MATERIAL SUPPLIED ->
____
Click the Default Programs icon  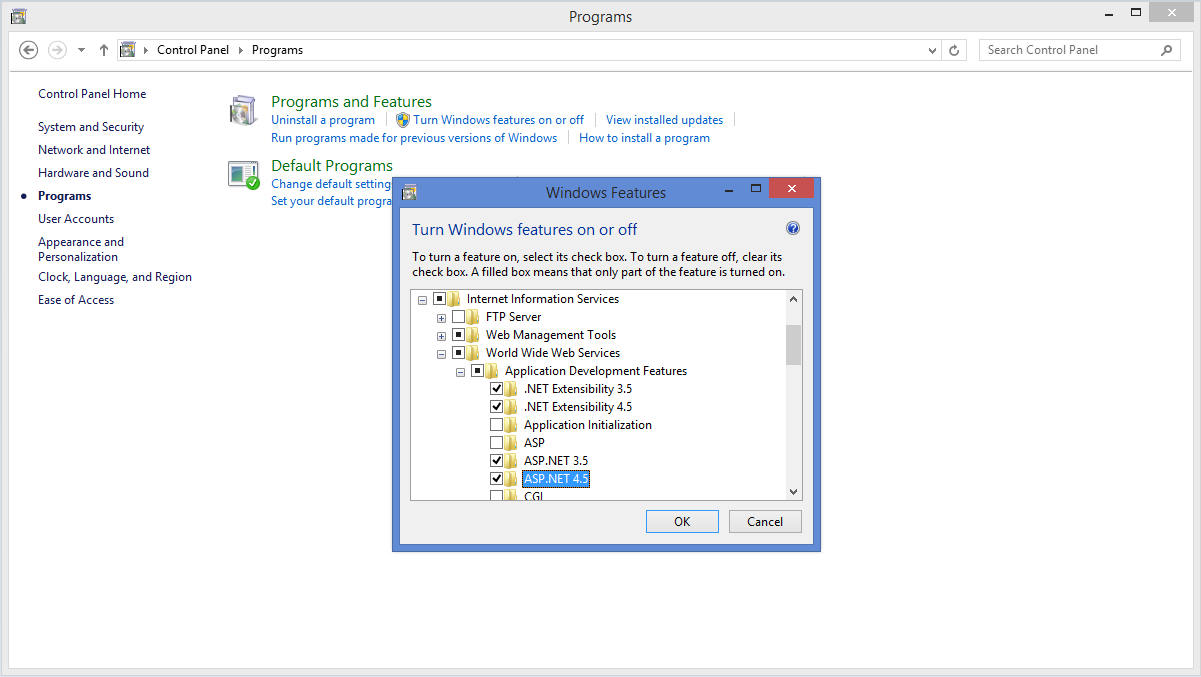pos(243,175)
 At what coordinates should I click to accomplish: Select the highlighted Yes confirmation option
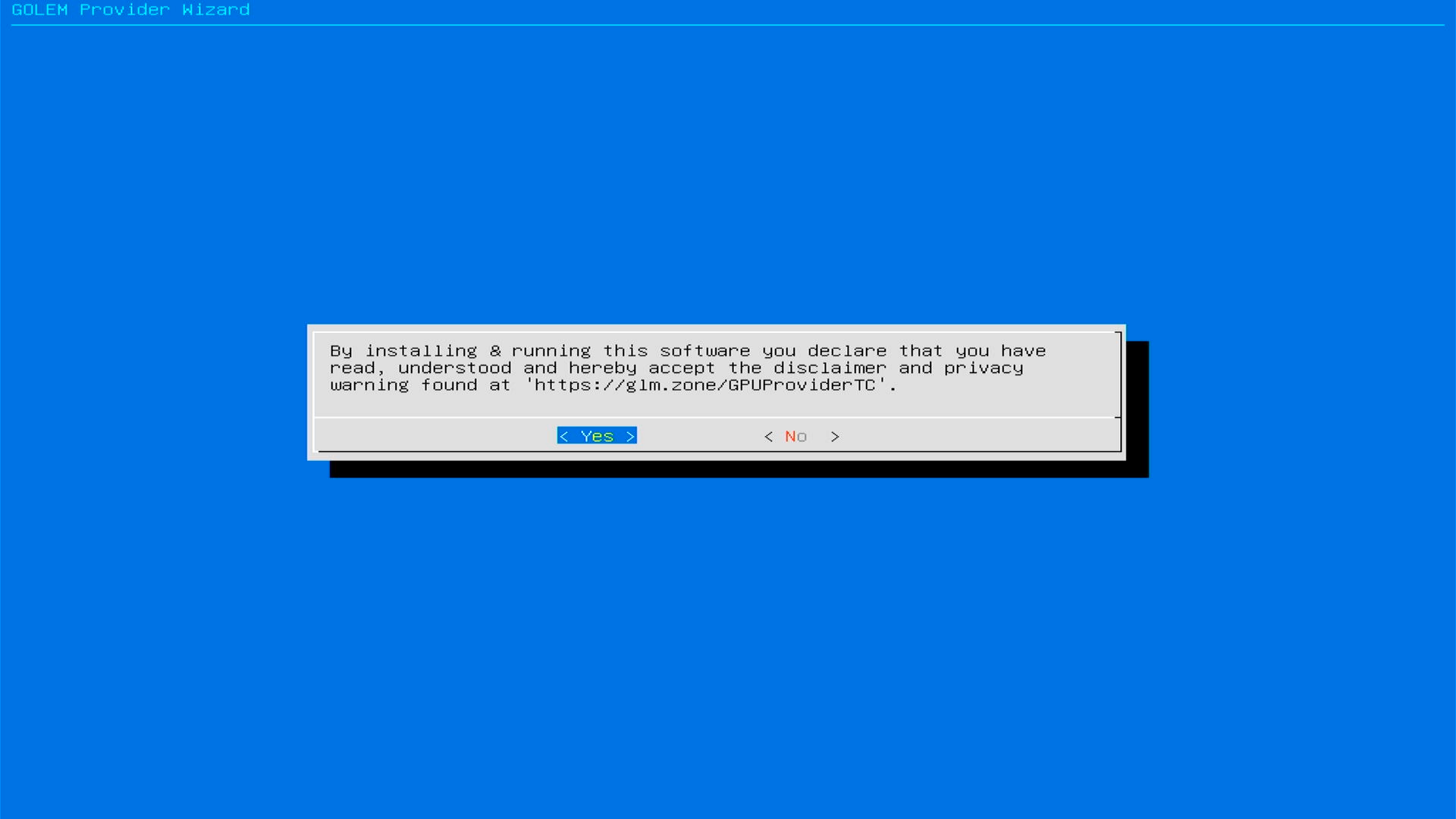click(x=597, y=435)
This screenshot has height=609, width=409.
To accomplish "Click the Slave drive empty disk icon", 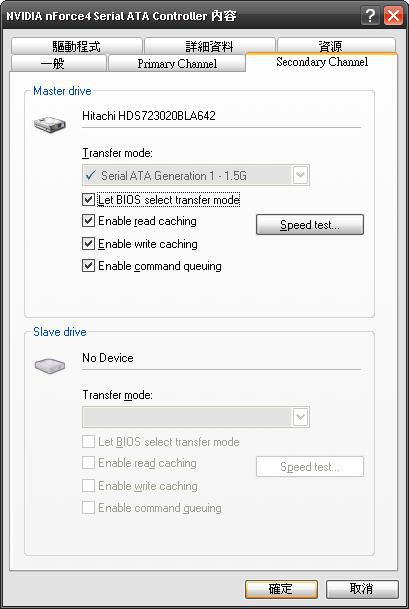I will tap(50, 365).
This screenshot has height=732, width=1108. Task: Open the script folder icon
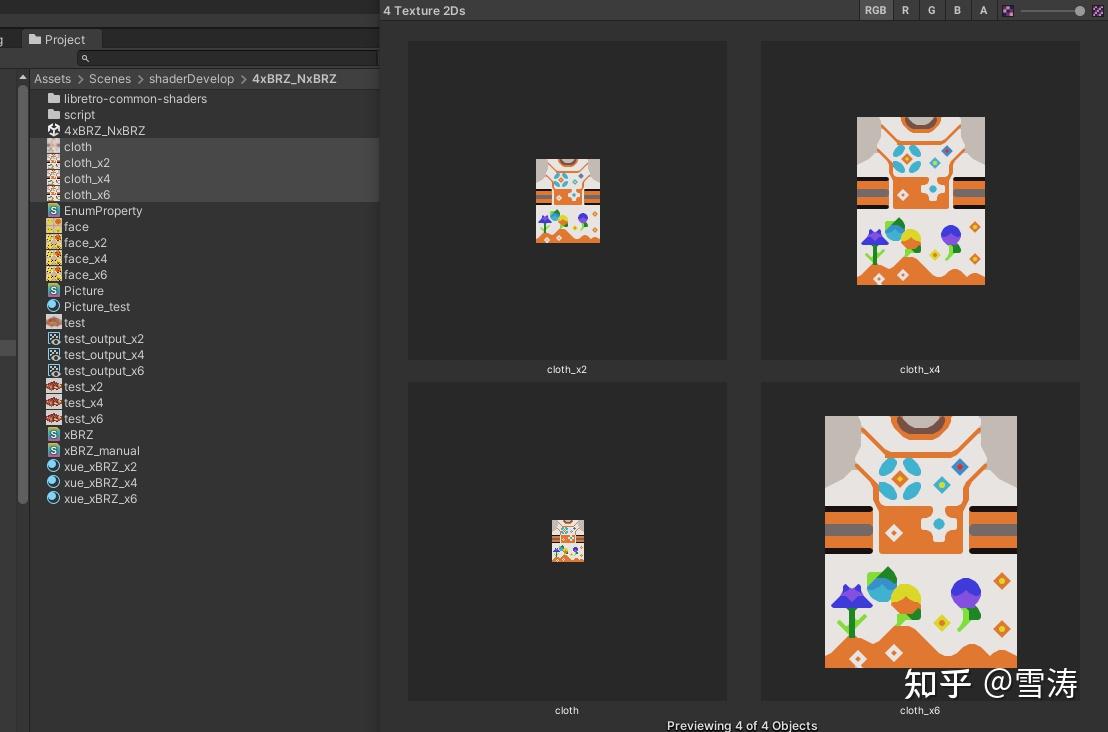click(x=52, y=114)
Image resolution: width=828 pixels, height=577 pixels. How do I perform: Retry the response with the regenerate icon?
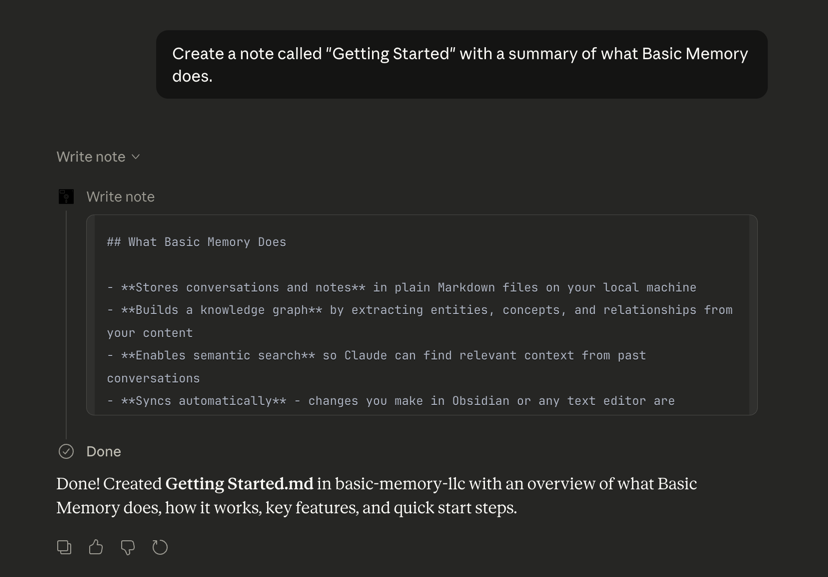(x=160, y=547)
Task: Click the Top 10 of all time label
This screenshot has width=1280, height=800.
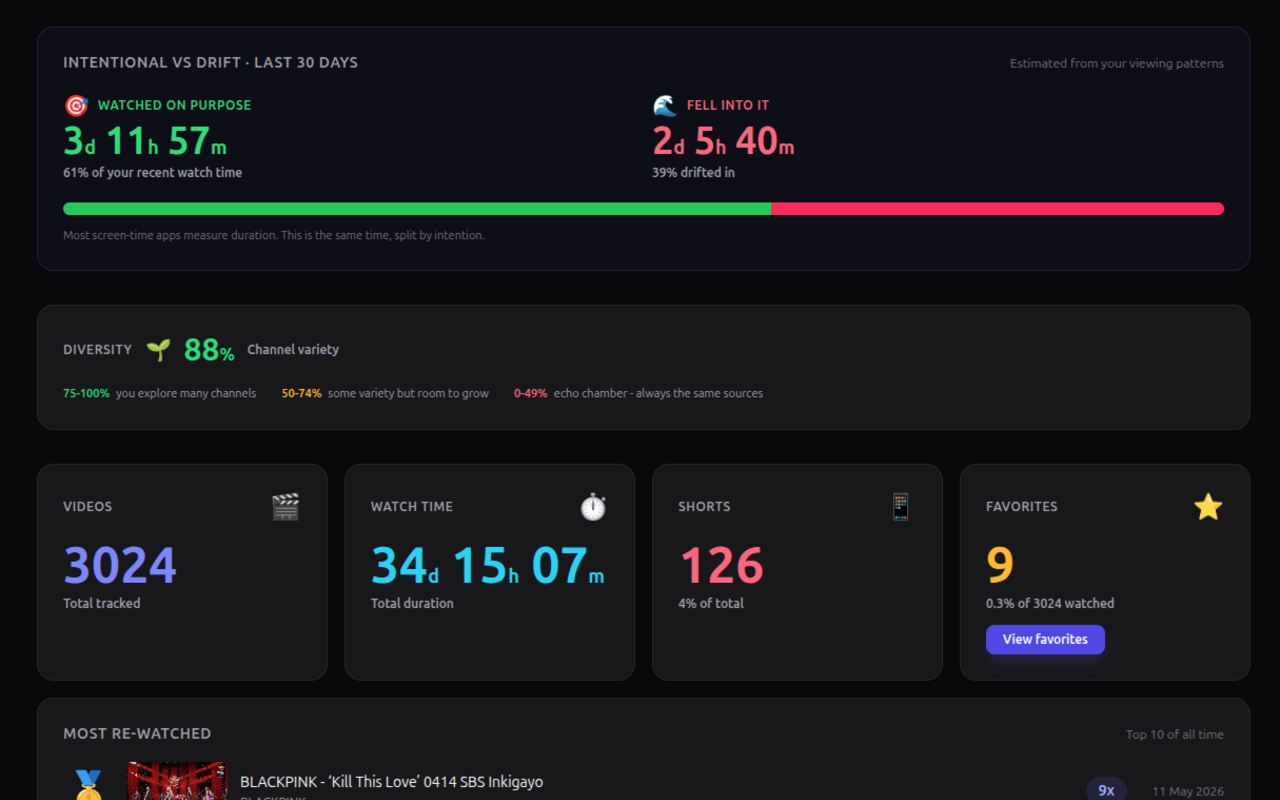Action: coord(1174,735)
____
TASK -> Your answer should hold only the lines from the line with "Image resolution: width=828" through the closing line of the records, restated exactly and free of pictures.

RESULT OF THE EXERCISE ->
Image resolution: width=828 pixels, height=577 pixels. How do I perform: Retry the response with the regenerate icon?
(x=160, y=547)
Task: Click the Top 10 of all time label
This screenshot has width=1280, height=800.
Action: coord(1174,735)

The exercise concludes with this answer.